Laser-multi-pass-welding of aluminium and steel with sheet thickness above 50mm

Thick-walled components made of steel or aluminum alloys are widely used for industrial applications. Welded steel components with sheet thicknesses of 50 mm and above are used for example in big mobile cranes, housings of turbines for power plants and for the base plate of servo-hydraulic presses for automotive body parts etc. Thick-walled welded aluminum components can be found in applications of the chemicals industry and for transportation of liquid natural gases such as LNG tanker. For both material types conventional arc welding technologies are state of the art, often manually performed. Caused by size of the welding torch and the limited penetration depth of multi-pass welding, grove angles of 45° or more are essential. This leads to a high volume weld metal and a high heat input into the base material as well as to a high consumption of filler material. Weld distortion and therefore straightening of the components are cost drivers, too. The paper will be present the latest developments at the Fraunhofer IWS for laser-multi-pass-welding (laser-MPNG) using brilliant solid state laser with laser power of approximately 3 kW for welding aluminum as well as high power diode laser with up to 10 kW for welding of steel. Brilliant laser sources (fiber, disk) with a beam parameter product of 0.4 mm mrad and laser power up to 3 kW are used for multi-pass-narrow-gap welding of aluminum for welding depth of 50 mm and above. Very low groove angles of less than 4° are used, which leads to seam width of max. 4 mm@50 mm welding depth.

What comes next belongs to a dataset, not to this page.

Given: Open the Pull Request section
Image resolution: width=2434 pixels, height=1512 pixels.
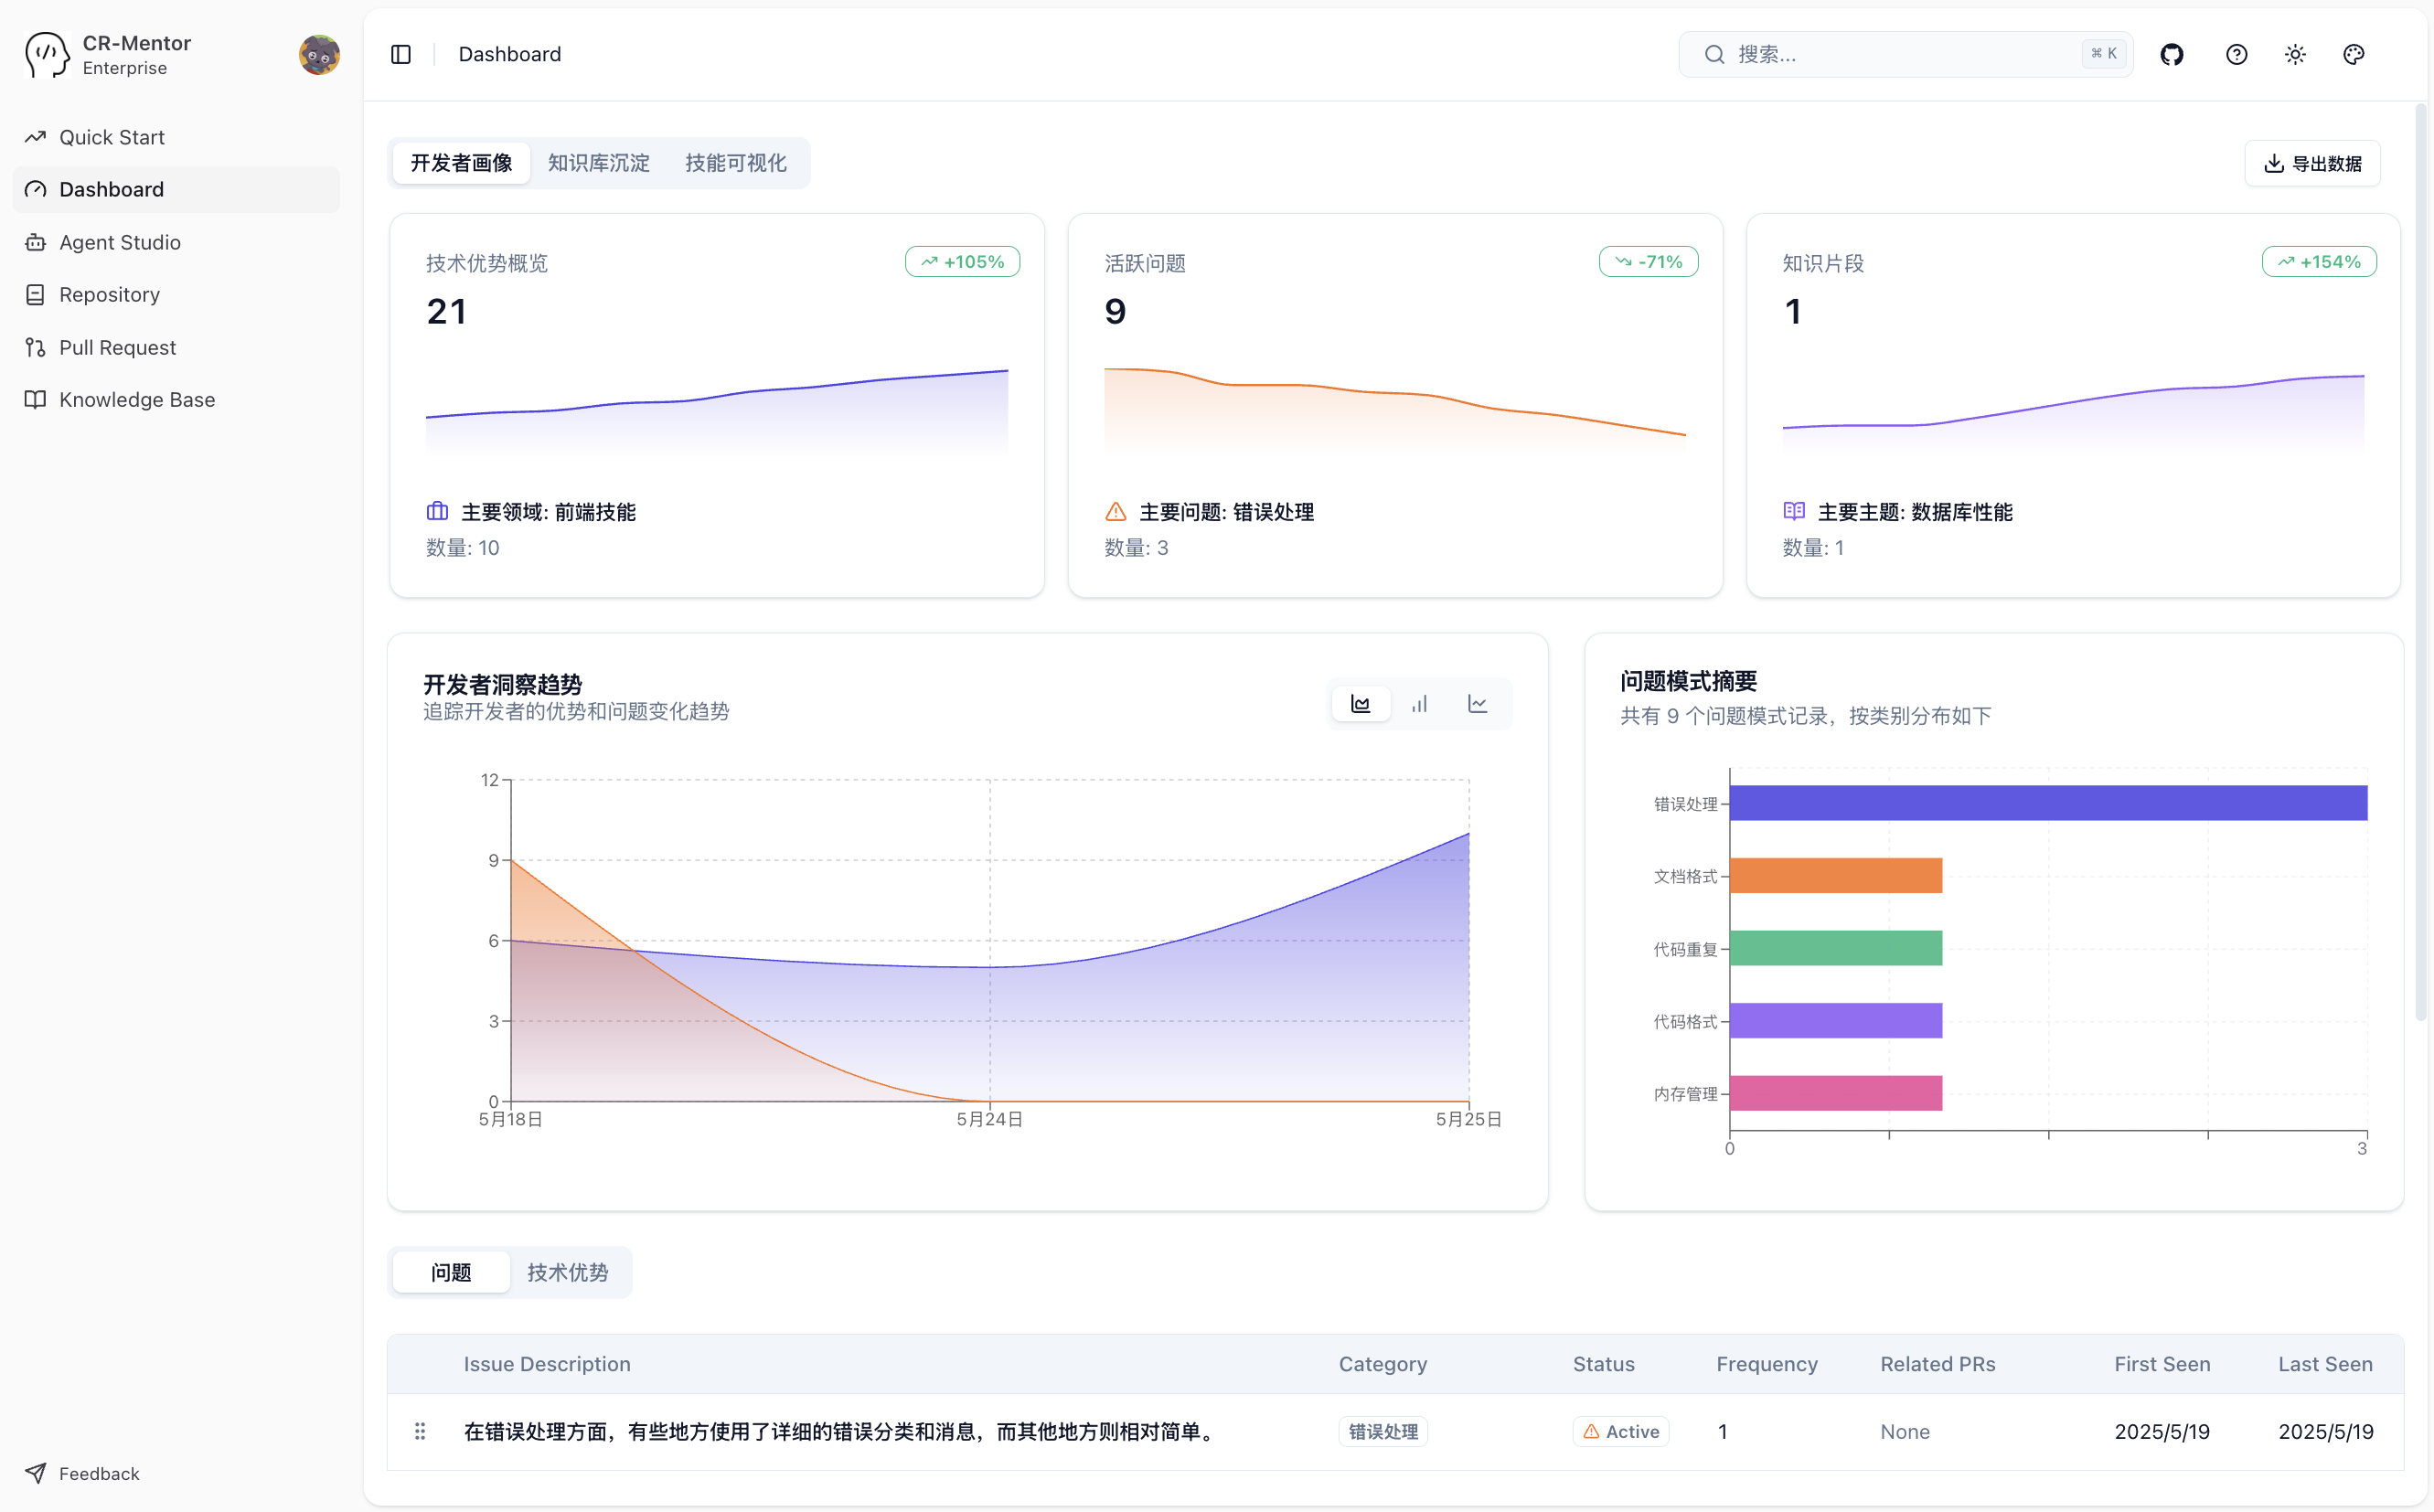Looking at the screenshot, I should click(x=117, y=347).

Using high power diode laser with laser power of up to 10kW the groove angle can be reduced to 12° by using an edge preparation by plasma cutting as known from conventional arc welding technologies. Summarized potential industrial application will be presented. A comparison of laser-multi-pass-narrow-gap welding with the state of the art conventional welding technologies will be given with respect to welding speed, energy input per unit length as well as filler material consumption.